_What you have to do_.
At the line with "Where should I", start transcribing; stop after the last line of the data below. Keep it exact and leave pictures out.

======== Dataset records

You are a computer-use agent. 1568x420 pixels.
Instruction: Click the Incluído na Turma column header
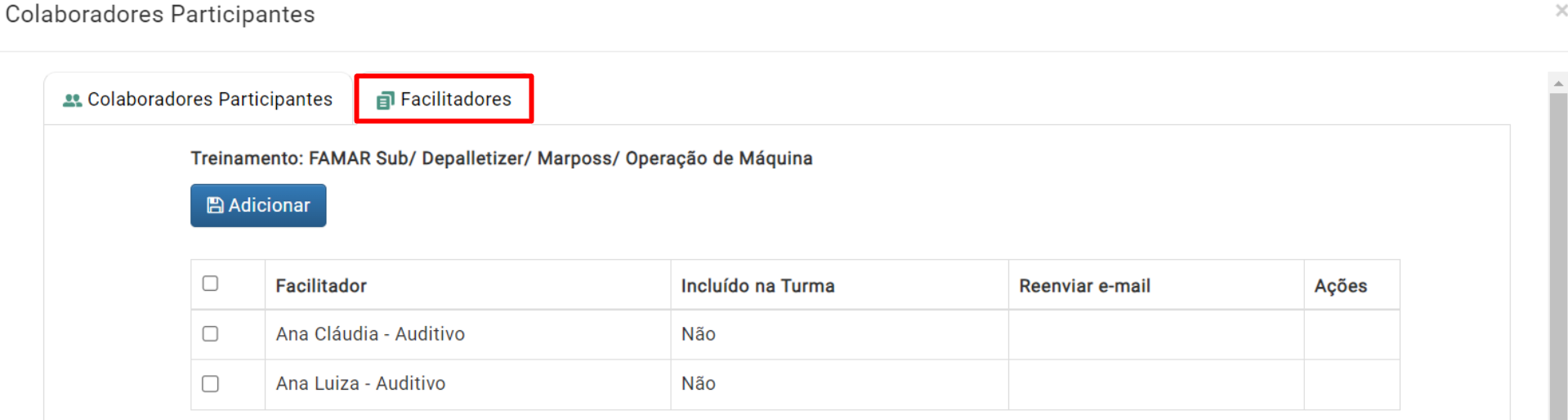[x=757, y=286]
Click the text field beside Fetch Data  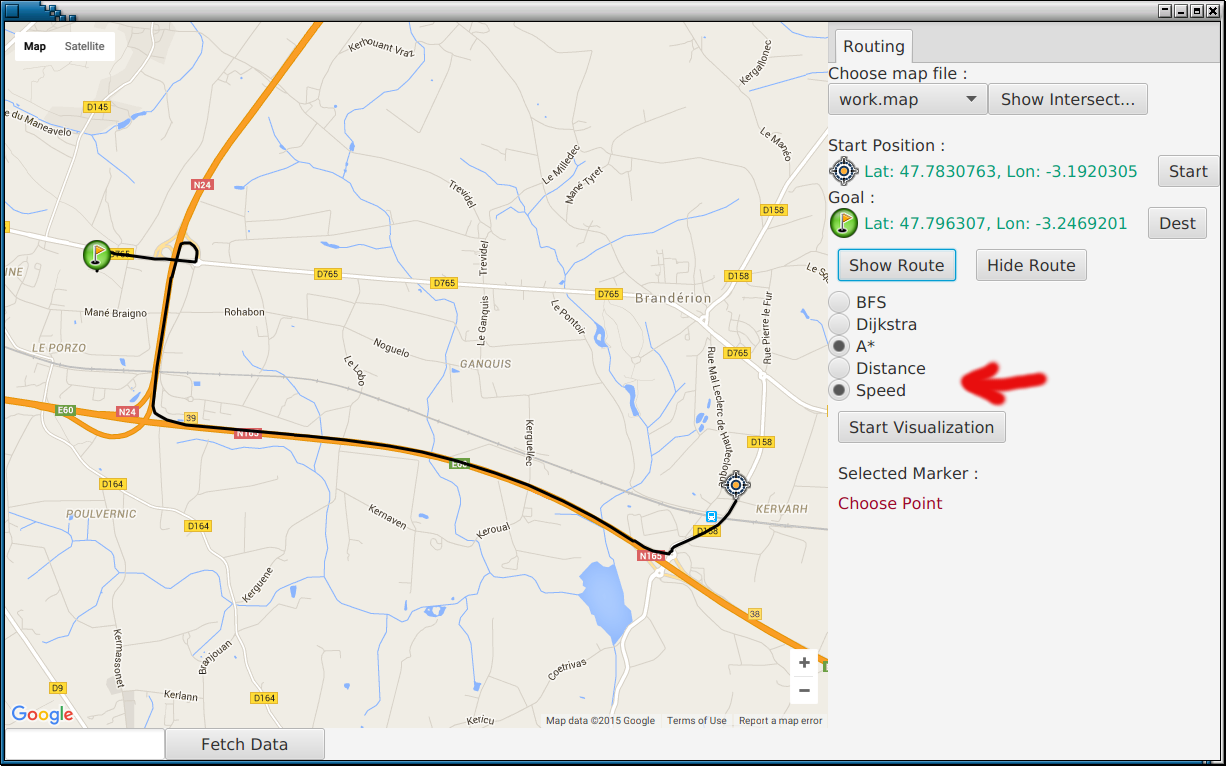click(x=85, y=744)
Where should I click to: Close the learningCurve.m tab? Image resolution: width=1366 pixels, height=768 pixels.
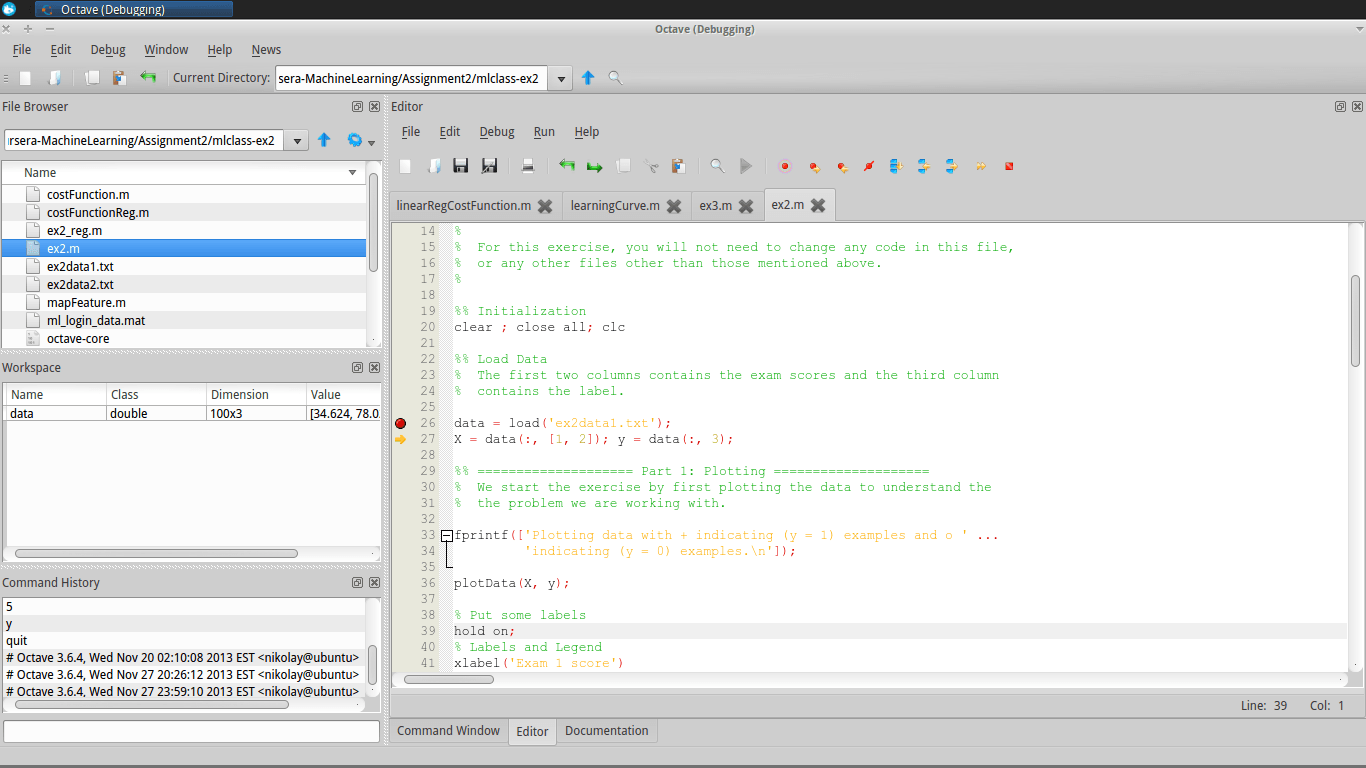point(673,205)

================

_Response area_.
Where should I click to: Close the learningCurve.m tab? Image resolution: width=1366 pixels, height=768 pixels.
point(673,205)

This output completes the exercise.